Does anyone know of a source for replacement knobs for older Tektronix scopes?
I've got an old Tektronix 2235 scope that has several of the cheap plastic knobs broken. They were not mistreated, they just cracked and fell apart. Scope works fine, but setting the vertical deflection and sweep rate can be real pain.
James T. White
Have you considered getting them from Tektronix? They do have an online parts ordering service and very well might have what you want. My experience in the military and broadcast engineering was that they seemed to keep parts around for some even their earliest equipment.
QUESTION NO. P1115-4: I am looking for a supplier of hardware for Tektronix 2235 scope. The hardware I am particularly seeking are the knobs for the vertical volts/div controls with the clear etched plastic attached with the graduations of 1-2-5 etc. As a practical matter, broken oscilloscopes are sold fairly often on Ebay for their parts, and this may be the easiest/cheapest means of obtaining the parts you require. For the parts you want, other members of the Tek 2200 series (2213, 2215, etc) may be similar enough to a 2235, and may be more available, or cheaper at auction. Parts for older Tektronix scopes can be had from Dean Kidd (503)

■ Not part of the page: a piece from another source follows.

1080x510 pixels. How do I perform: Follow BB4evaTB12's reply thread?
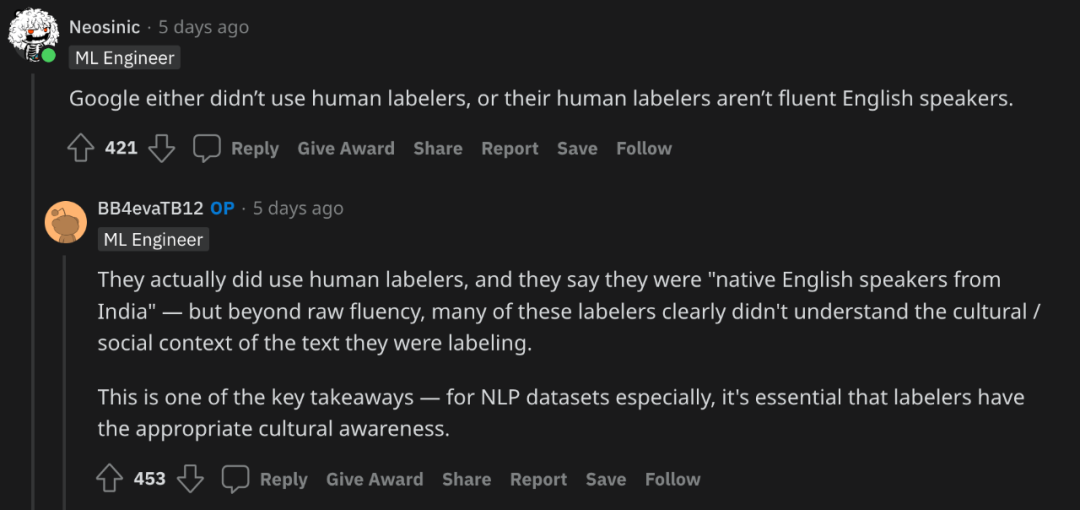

625-7363 in Sherwood Oregon. An EX-Tektronix employee, he keeps a large stock of obsolete parts. Prices not too bad.
Over the years I've bought a load from eBay to do up various Tek 'scopes (2465,2430A,7904A etc.) and TMS 500x series stuff....
The knobs crop up fairly frequently, and even if they're not the right knobs, once you have located someone with a stash of Tek bits, just email them your requirements and they tend to be very helpful.
I'm not familiar with this specific scope, but if you're talking about the simple aluminum-cored grey knobs similar to those on the 4XX series scopes, they're pretty easy to repair with plain old acetone.
Obviously you've got to have all the parts. I just swab acetone onto the cracked surfaces with a q-tip, as well as on the entire interior surface that comes into contact with the knurled aluminum "core." Then I put them back together and clamp them. Once they "dry," I brush them up with another acetone-dipped q-tip. You can do a surprisingly good job this way - they often come out looking almost like new.